I bolded out the parts that I have trouble understanding.
I buy that $U_n$ is countable at each finite stage $n \geq 0$, since it's the union of all subsets of $\Bbb{Q}$ of size $n$.
I also buy that $T_\omega$ will be countable, since $T_\omega = \bigcup_{n \geq 0} U_n$ is a countable union of countable sets (in fact, $T_\omega$ is the set of all finite subsets of $\Bbb{Q}$).
But a level $\omega$ branch of $T_\omega$ with finite supremum must be a countably infinite increasing subset of $\Bbb{Q}$, and aren't there $\frak{c}$-many of those?
For instance, $T_\omega$ should have a distinct branch for every infinite subset of $\{1 - 1/n\}_{n \geq 1} = \{0, 1/2, 2/3, 3/4, ...\}$, and there's $2^{\aleph_0} = \frak{c}$ such subsets.
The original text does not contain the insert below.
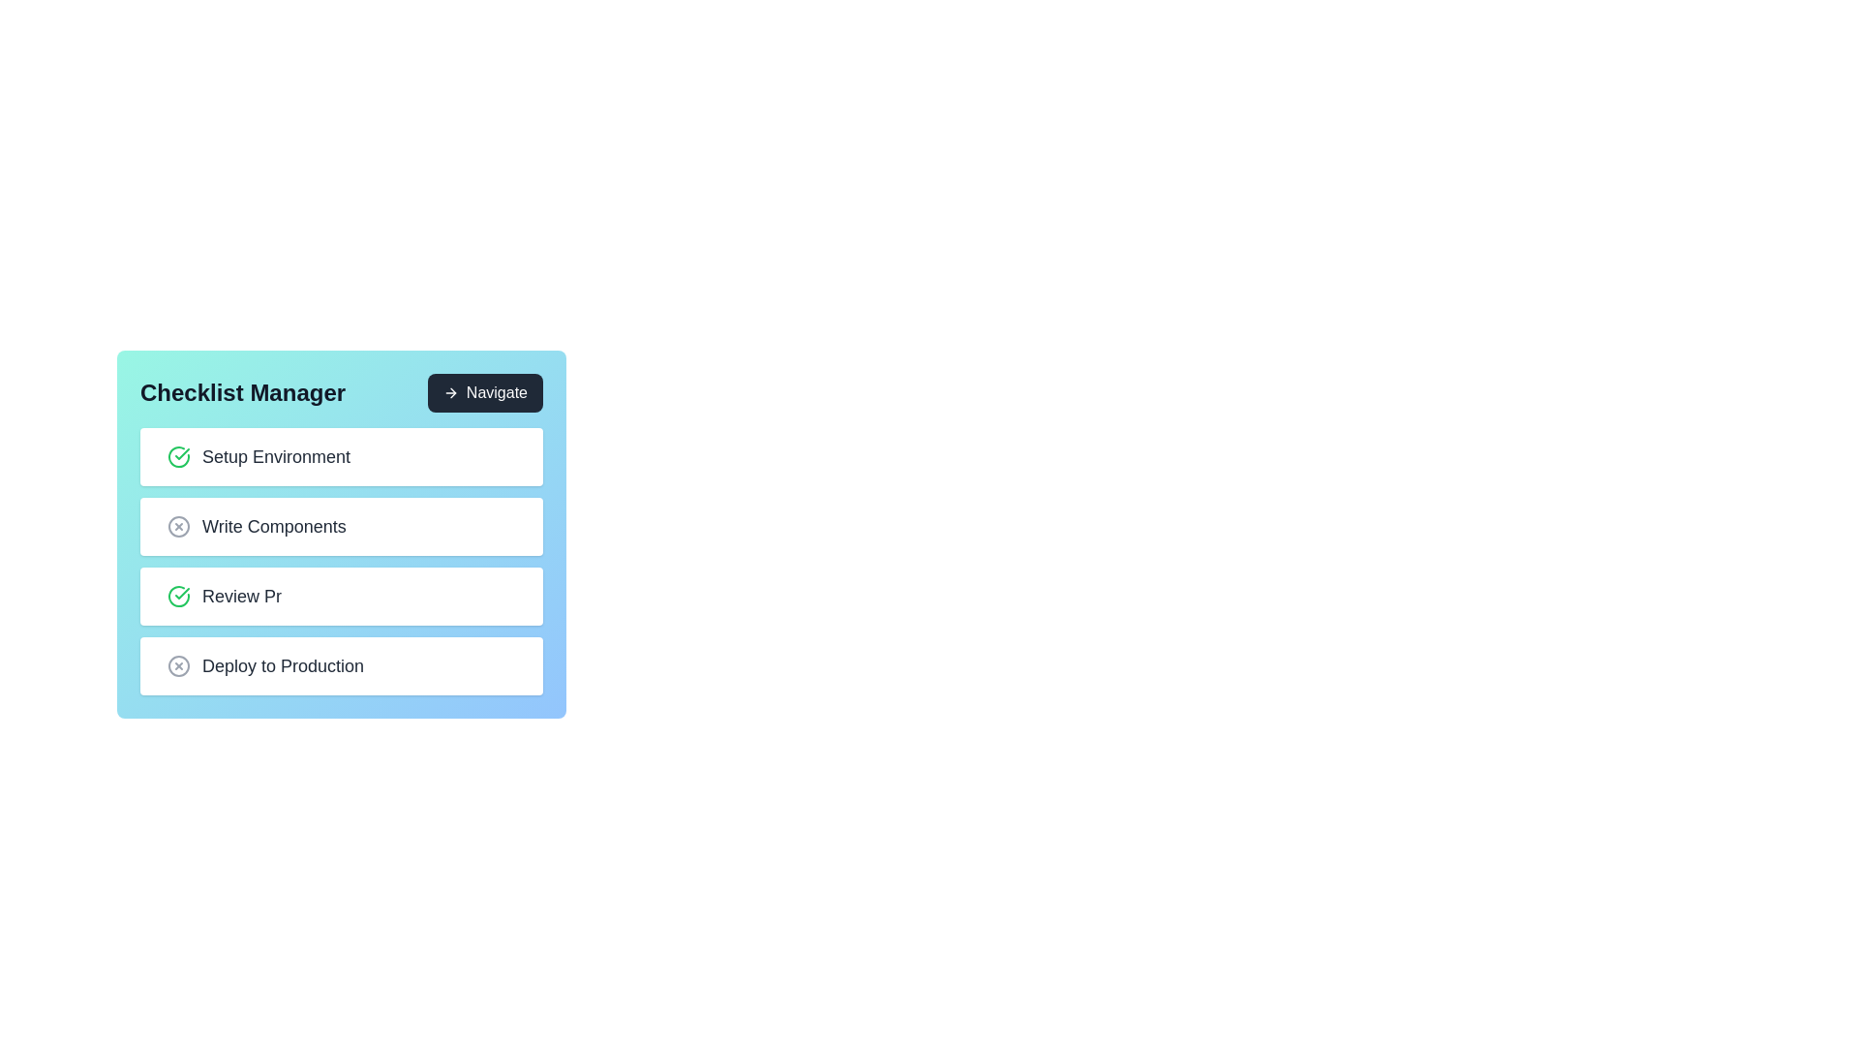  What do you see at coordinates (484, 392) in the screenshot?
I see `'Navigate' button to proceed` at bounding box center [484, 392].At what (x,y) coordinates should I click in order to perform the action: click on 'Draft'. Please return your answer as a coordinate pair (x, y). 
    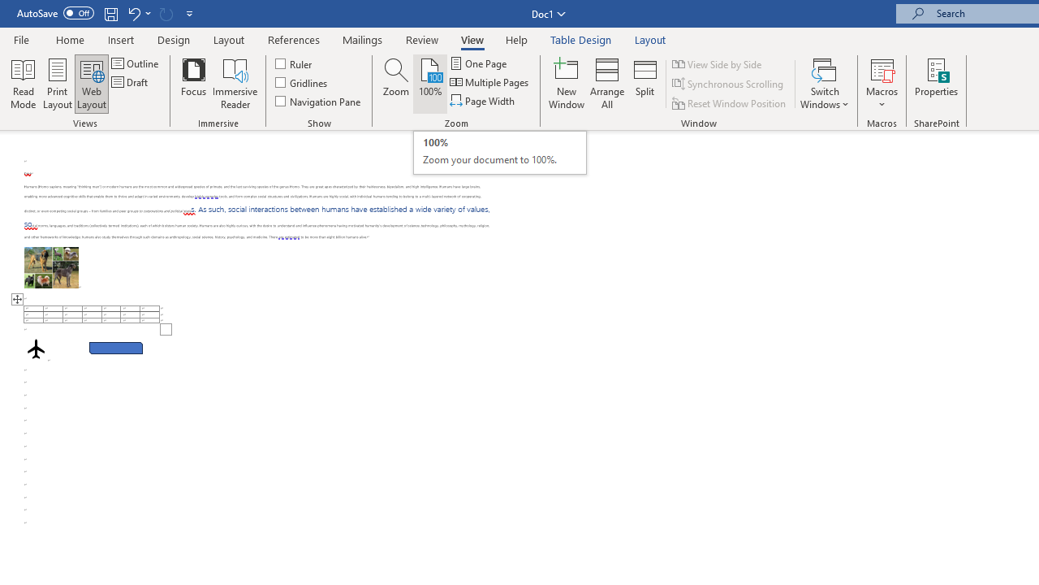
    Looking at the image, I should click on (131, 82).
So it seems like $U_{\omega}$ should have $2^{\aleph_0}$ nodes already.
What am I missing? Did they just flub the transcription when describing this construction?
Never mind, I figured it out. I’m not adding every branch of $T_\omega$ as a node in $U_\omega$, I’m picking a specific branch for every $x \in T_\omega$ and every rational $q > \sup x$. This is a countable number of branches, so $U_\omega$ has countably many nodes.